Conservative local lawmakers are quietly expressing relief at Tuesday’s defeat of Senate Bill 2762, also known as the “Non-non-non Discrimination Bill”, as it means they won’t have to introduce the rumored “Non-non-non-non-times-infinity Discrimination Bill” in response.
“That really would’ve been the ‘nuclear option’, and nobody wanted to go there” noted Senator Colby Mathers of West Tennessee. “It’s important to take a stand sometimes, and let people know that tolerance just won’t be tolerated. If the Metro Government wants to be compassionate and treat everyone like they’re human and have value as a person, that’s their perogative, but they shouldn’t be allowed to make the rest of us act with compassion, too. I’m a Christian, God-da***t! That means my compassion is conditional! Legislating based on the religious beliefs of a portion of the state’s residents is our constitutional right.”

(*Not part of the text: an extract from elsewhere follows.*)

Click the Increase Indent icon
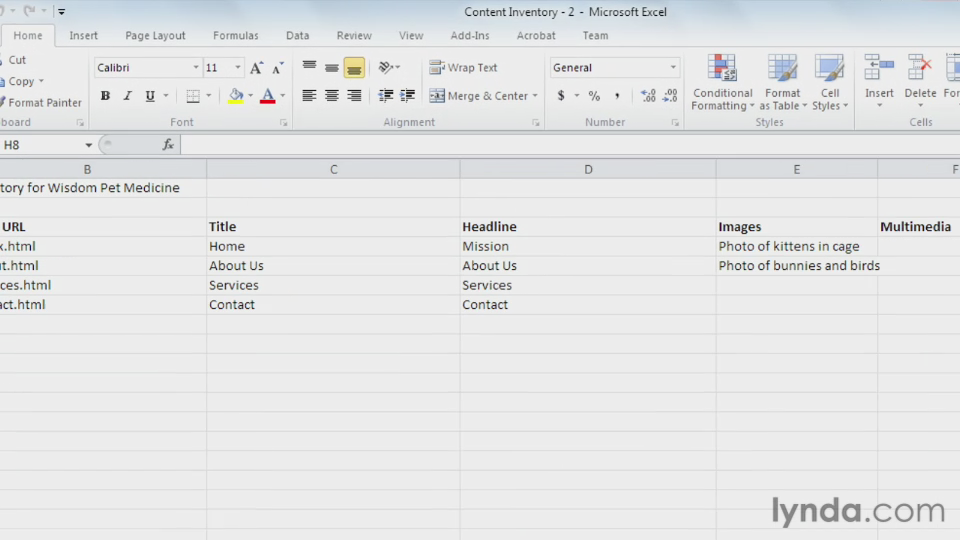This screenshot has width=960, height=540. coord(407,96)
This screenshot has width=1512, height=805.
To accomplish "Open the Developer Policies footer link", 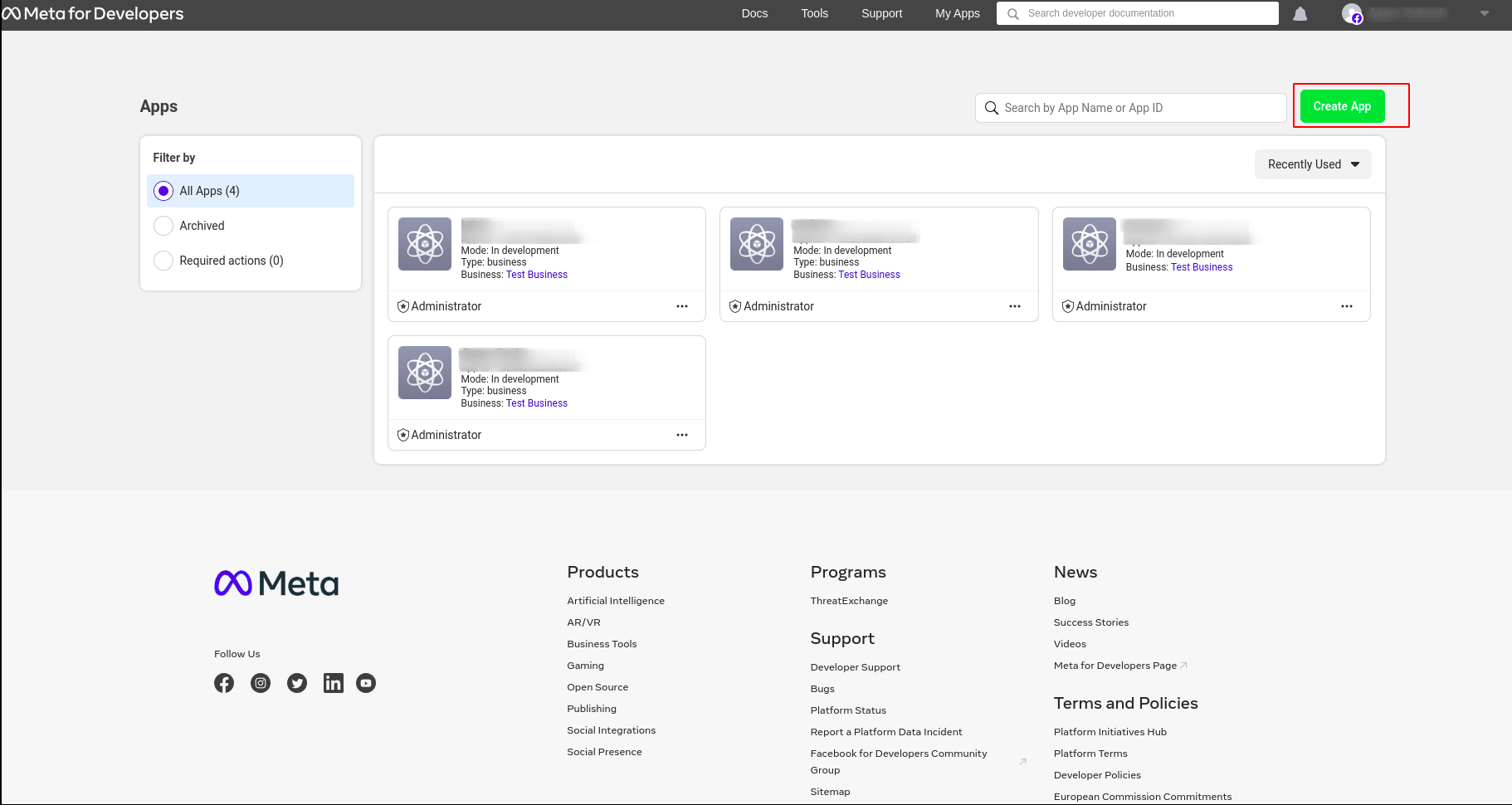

The issue at the center of the debate is a non-discrimination policy passed by the Metro Council and Mayor Karl Dean in April 2011, prohibiting businesses which contract with the Metro Government from discriminating against homosexual or transgendered persons in their employment practices. A month after the policy was put in place, a State Bill by Rep. Glen Casada (dubbed in the media as the “Non-non Discrimination Bill”, and properly known as House Bill 600) was passed, declaring that local governments couldn’t create or enforce a policy like Metro’s, except with their own employees.

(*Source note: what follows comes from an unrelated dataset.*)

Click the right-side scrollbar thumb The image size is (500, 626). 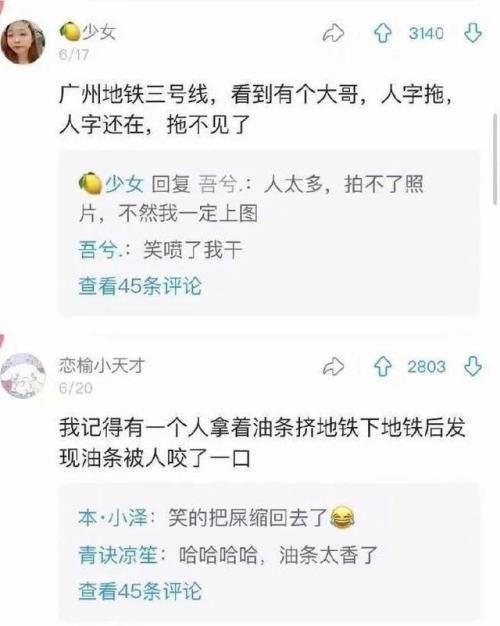tap(496, 160)
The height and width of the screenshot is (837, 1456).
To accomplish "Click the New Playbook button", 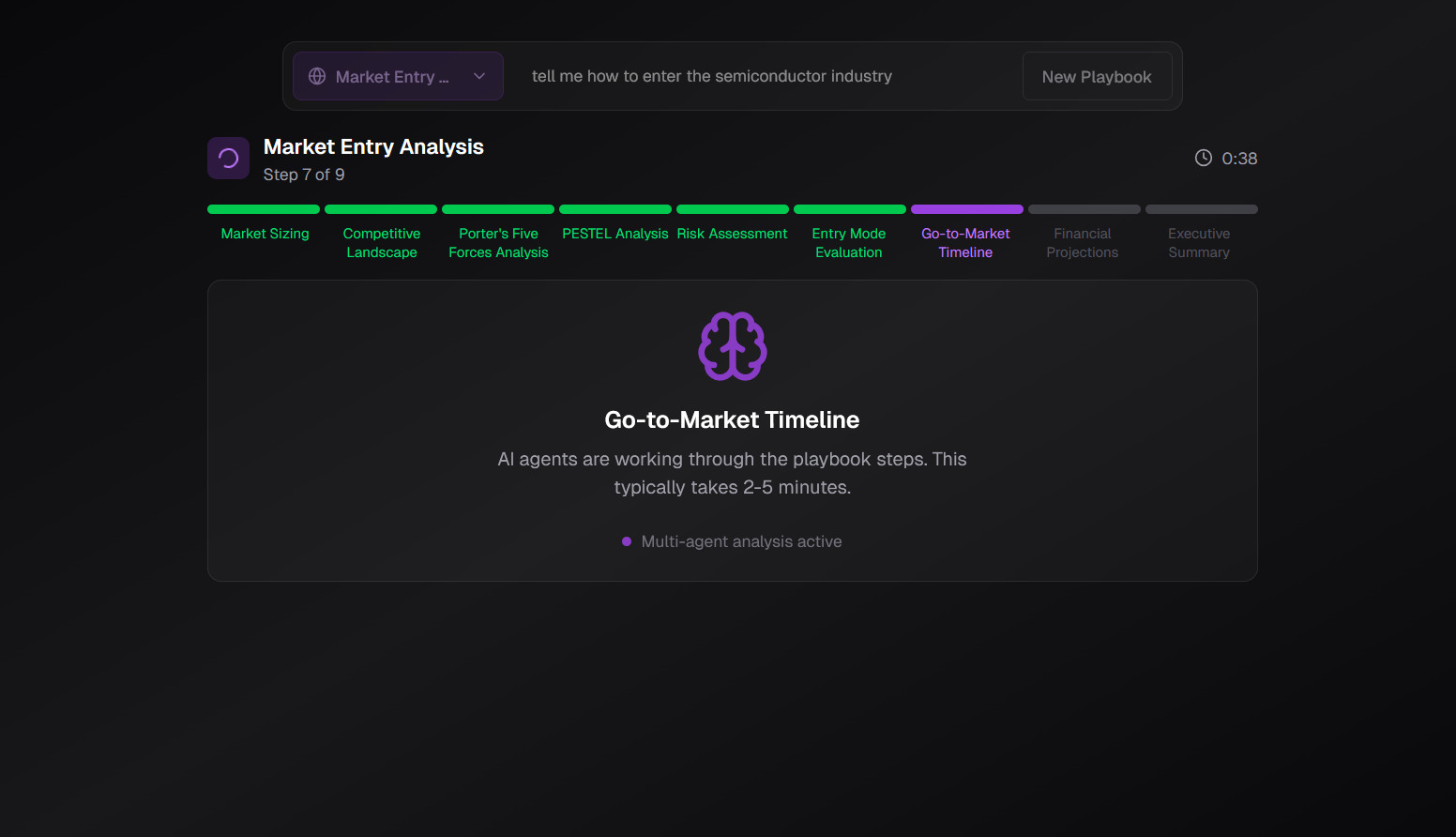I will pyautogui.click(x=1097, y=76).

HB600, which has been Tennessee Law since May of last year, would have been repealed this year through Sen. Jim Kyle’s bill SB2762, popularly referred to as the “Non-non-non Discrimination Bill”; that bill, however, was defeated in the Tennessee Senate’s State & Local Government Committee this past Tuesday by a vote of 6 to 2.
Had SB2762 passed, Sen. Mathers had already vowed to cancel it out with a “Non-non-non-non-times-infinity Discrimination Bill”, the legislative equivalent of the dreaded Triple-Dog-Dare. The last time a “times-infinity” bill was introduced in the legislature was in 1826 during the debate over whether Nashville or Murfreesboro should be the state capitol; debate over the “Nashville as Tennessee’s Capitol-Times-Infinity Bill” lasted an unprecedented 4 days, killing three State Represenatives, two State Senators, one Page, and a nearby herd of oxen in the process.